Surgical intervention is indicated if there is an optic nerve compromise [6]. Studies comparing surgical versus conservative management of pituitary apoplexy without optic nerve compromise show no significant difference in outcomes regarding visual acuity, visual field deficits, ocular paresis, or anterior pituitary hormonal abnormalities [14]. Following pituitary apoplexy, anterior pituitary hormone deficits are common, with partial or complete recovery reported in up to 50% of cases, but completely normal pituitary function in only 5-37% of patients [14]. Hyponatremia in this case may be related to glucocorticoid deficiency, which can cause SIADH and direct renal water excretion dysfunction. SIADH may also occur due to hypothalamic insult even in the absence of glucocorticoid deficiency [8,15]. Low serum bicarbonate levels in hyponatremia can help differentiate etiologies, with lower levels seen in adrenal insufficiency compared to SIADH [16].

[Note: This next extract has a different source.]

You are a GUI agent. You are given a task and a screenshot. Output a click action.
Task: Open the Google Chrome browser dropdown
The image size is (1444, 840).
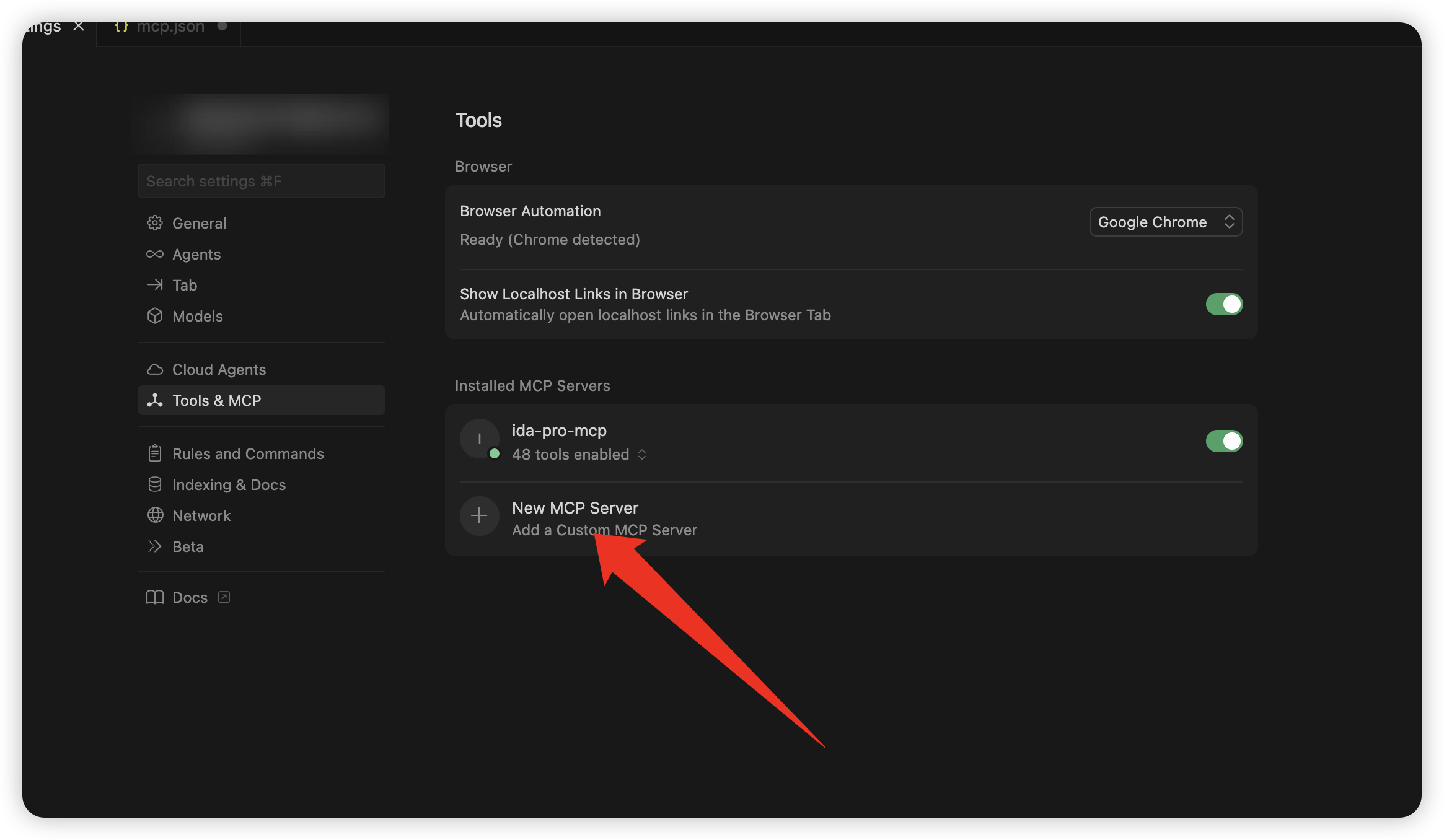[x=1165, y=222]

The patient did not exhibit other pituitary deficits as she continued to lactate. Hyperprolactinemia was present but with levels less than 100 ng/mL, which is typical during breastfeeding or due to pituitary stalk deviation in macroadenomas [17]. Prolactin-secreting macroadenomas usually have levels greater than 200 ng/mL [18]. The patient's prolactin levels of 76-80 ng/mL may be artificially low due to the Hook effect; thus, a prolactin with dilution was recommended but not ordered by the care team due to unclear reasons [19]. While her thyroid function initially suggested central hypothyroidism with low thyroid stimulating hormone (TSH) and low total T3, her thyroid axis had normalized within a week. She did have very low estradiol, although she had recently received a medroxyprogesterone injection the previous month.
Conclusions
This case underscores the need for a high index of suspicion for pituitary pathology in women with severe hyponatremia and visual changes in the postpartum period. A multidisciplinary approach is essential for optimal management. Future research should focus on establishing clear guidelines for the management of pituitary apoplexy and associated endocrine abnormalities in postpartum. Early recognition and appropriate intervention are crucial to prevent long-term complications and ensure a favorable outcome.